▽

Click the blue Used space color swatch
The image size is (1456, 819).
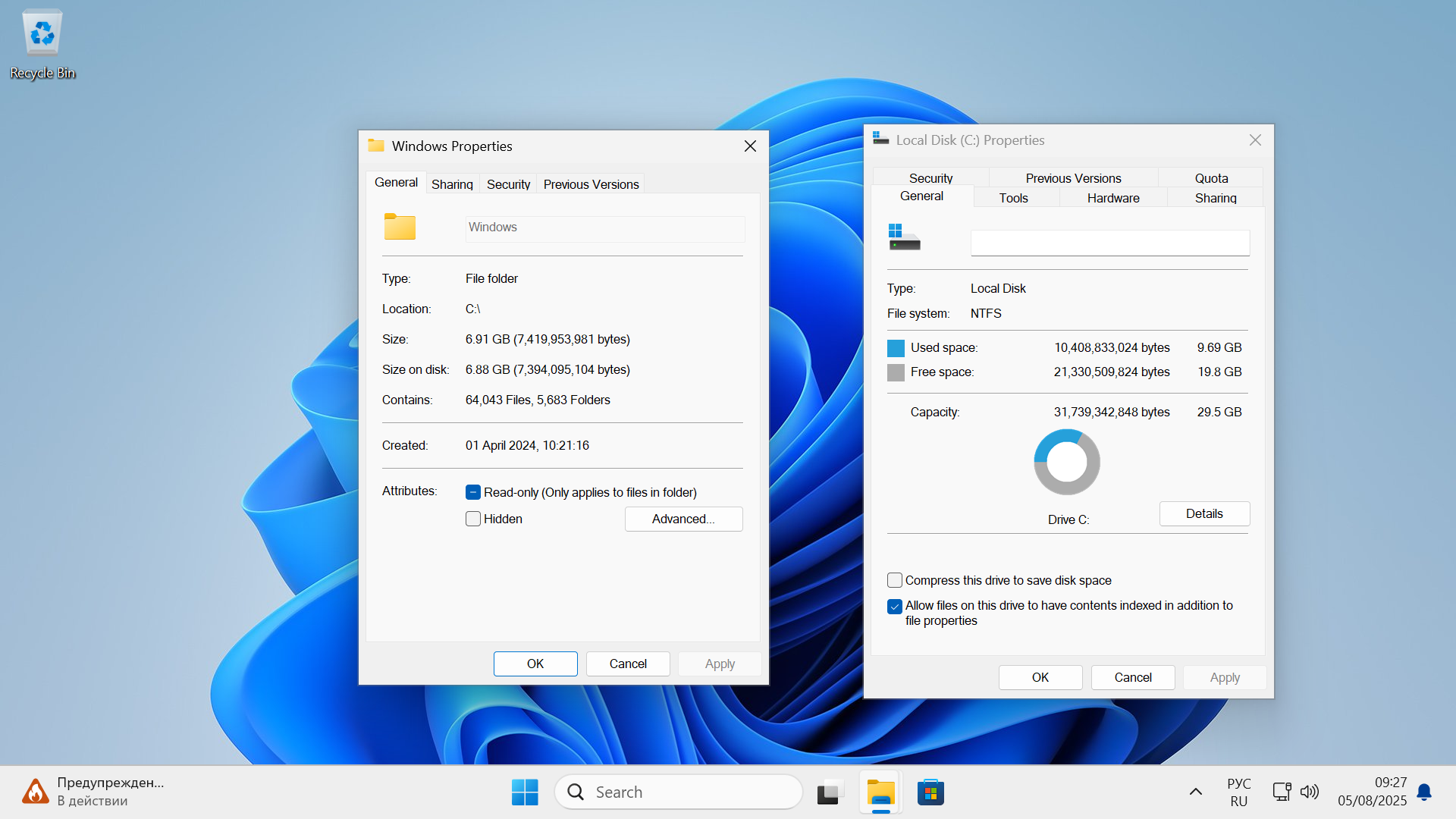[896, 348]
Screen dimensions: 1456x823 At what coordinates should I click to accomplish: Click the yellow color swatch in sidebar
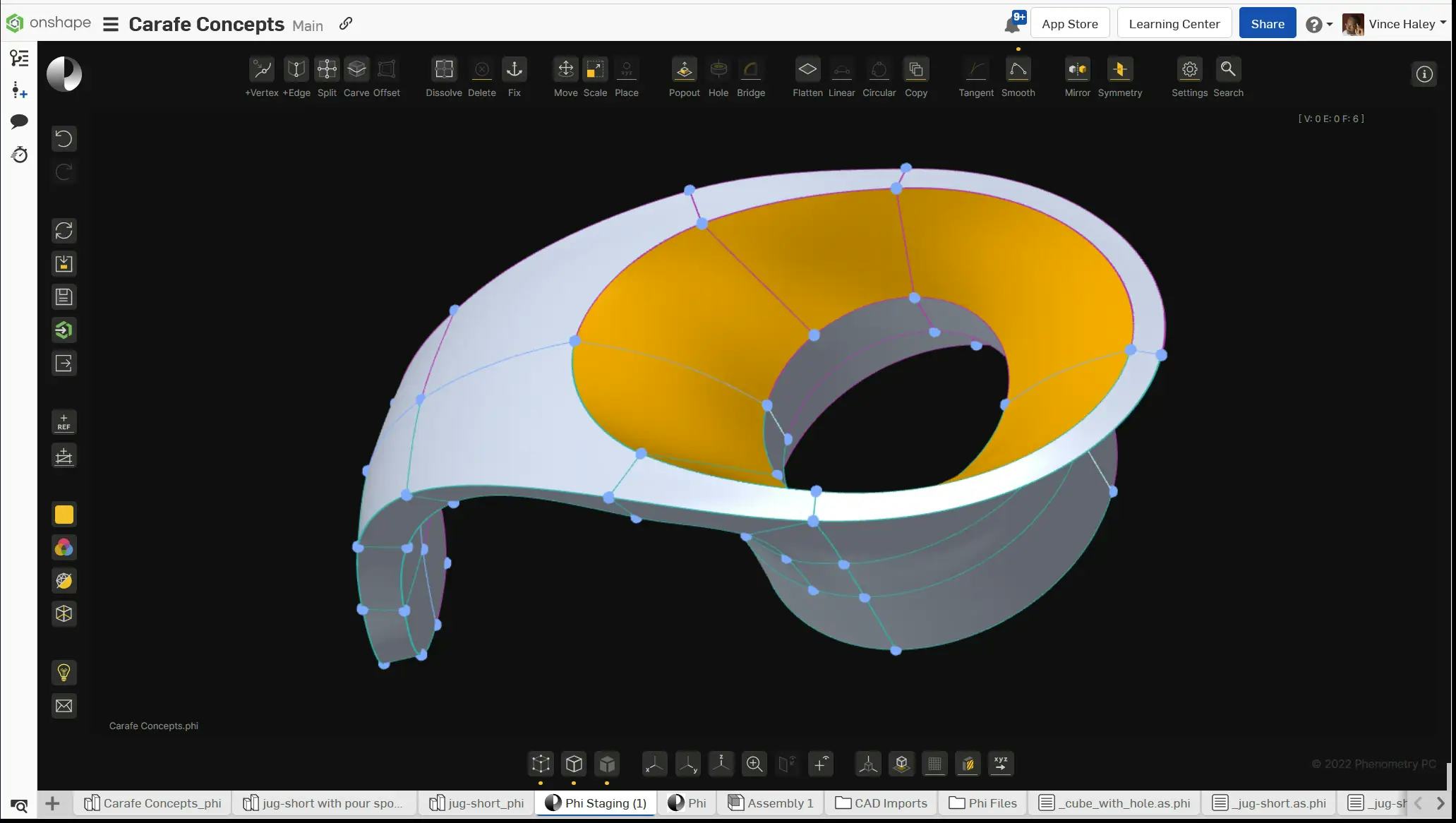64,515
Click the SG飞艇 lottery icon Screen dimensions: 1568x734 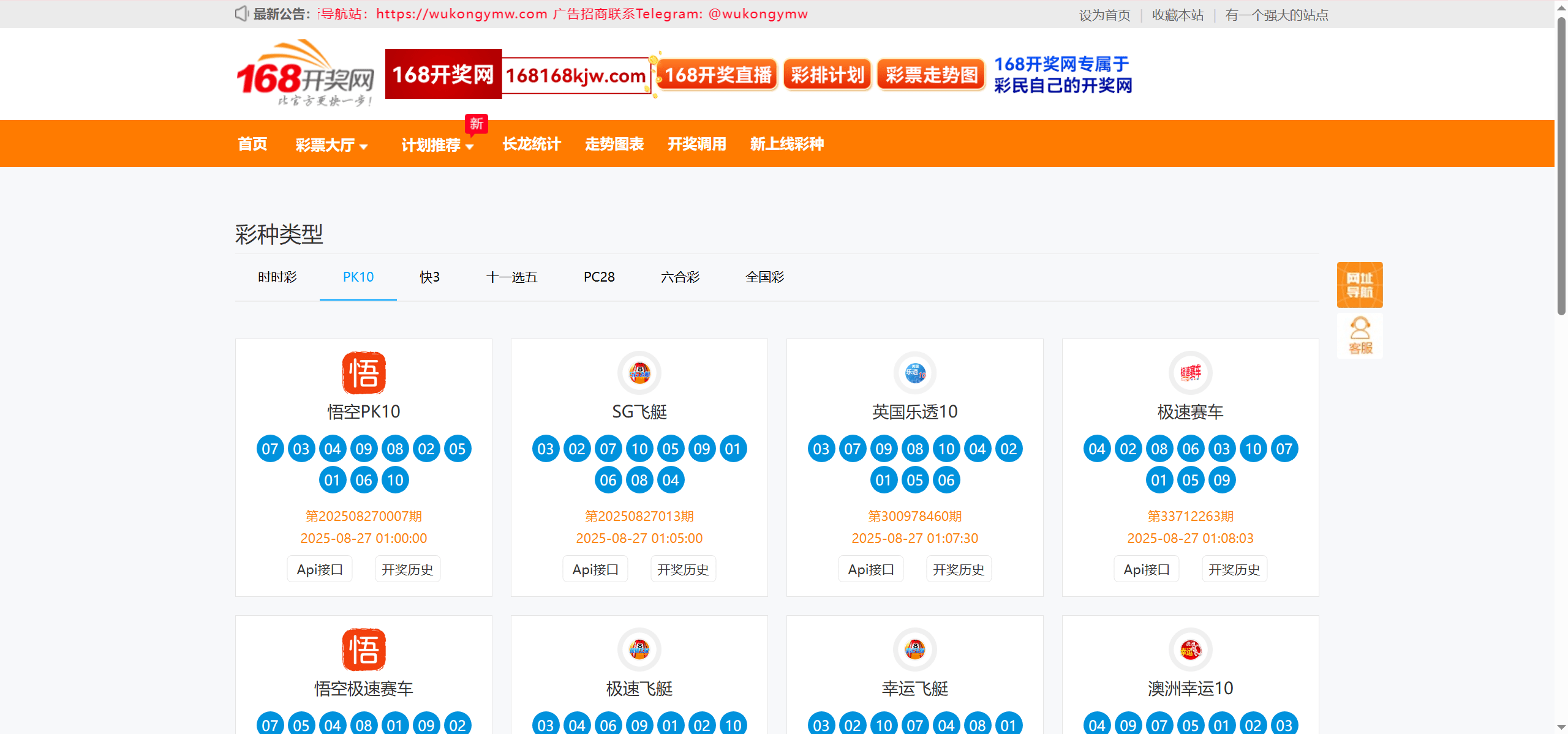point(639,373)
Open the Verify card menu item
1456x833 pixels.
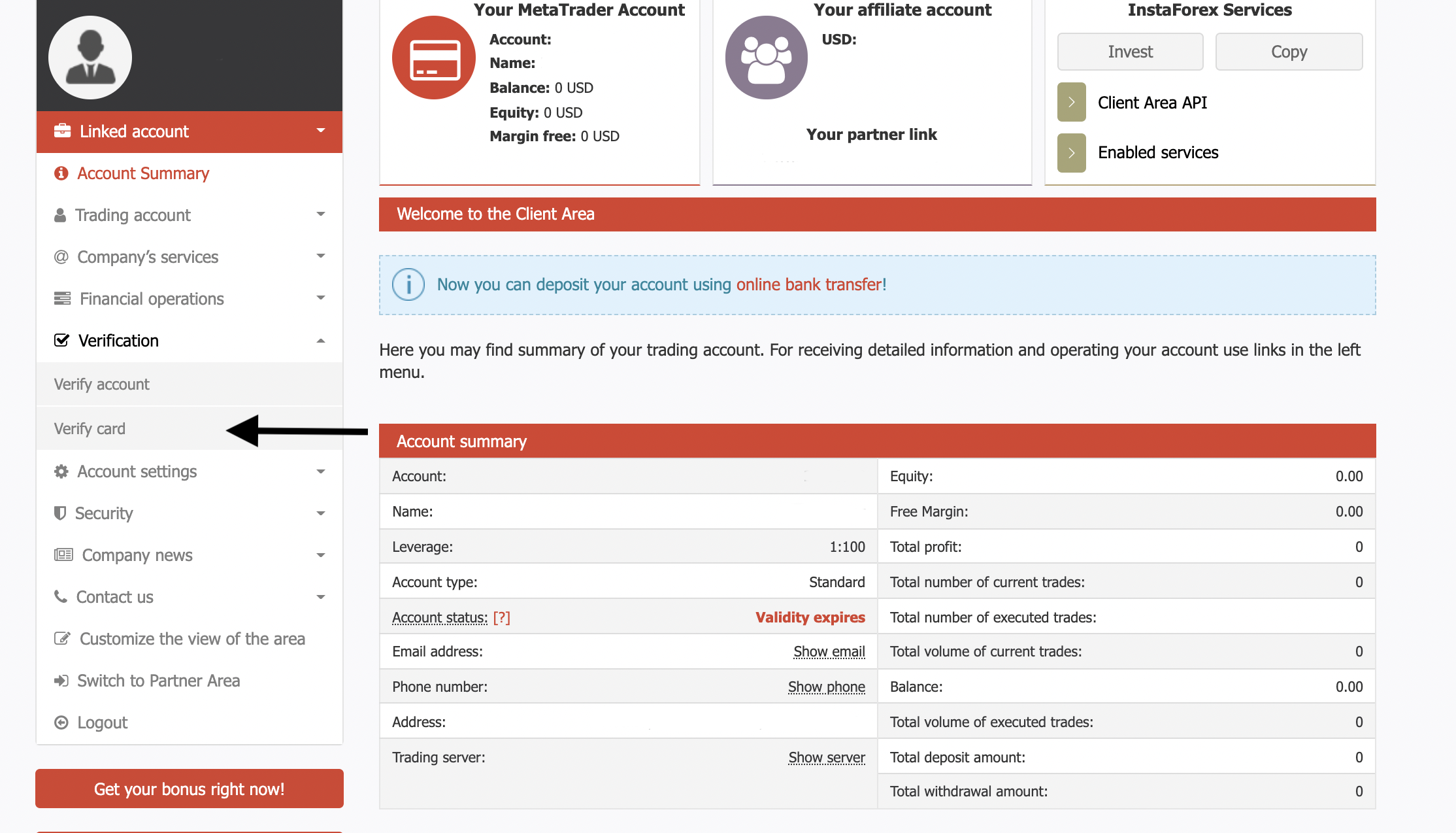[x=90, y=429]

△
▽

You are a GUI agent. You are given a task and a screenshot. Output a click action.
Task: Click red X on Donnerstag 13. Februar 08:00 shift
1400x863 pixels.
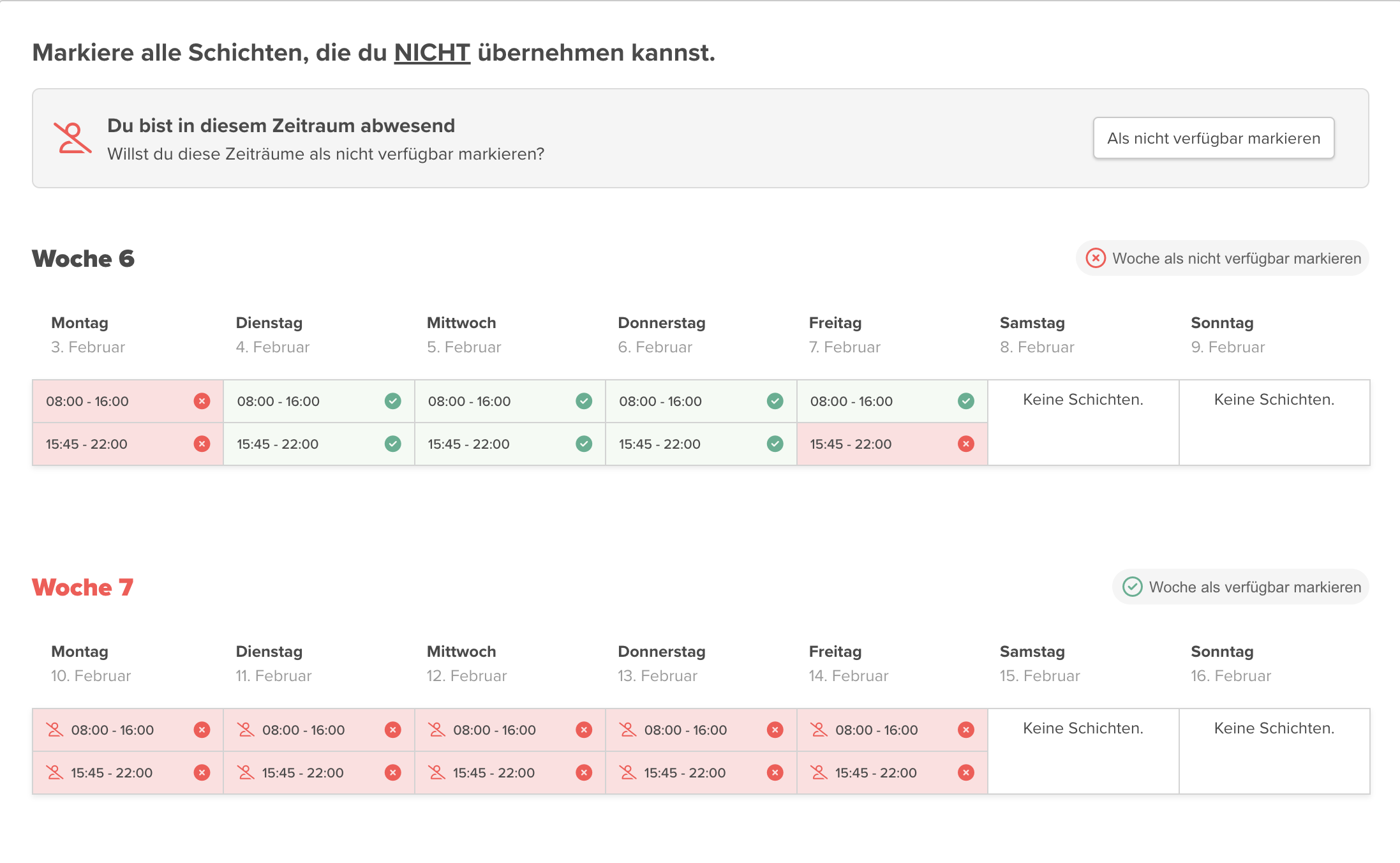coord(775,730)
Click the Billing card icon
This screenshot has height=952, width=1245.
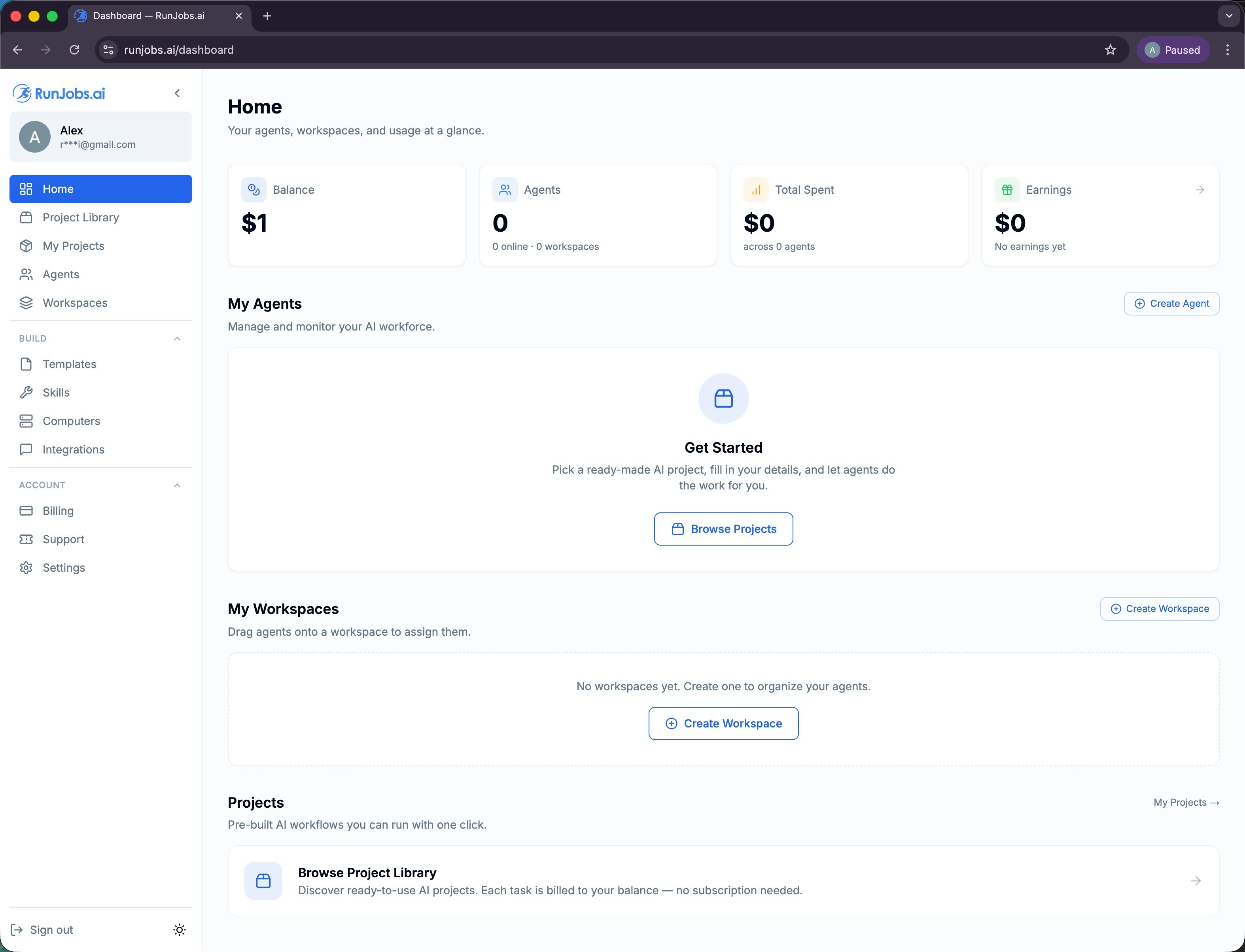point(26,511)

△

Pull out all lines in the data above that include "card".

» THE ANSWER
Open the Verify card menu item
Click the Billing card icon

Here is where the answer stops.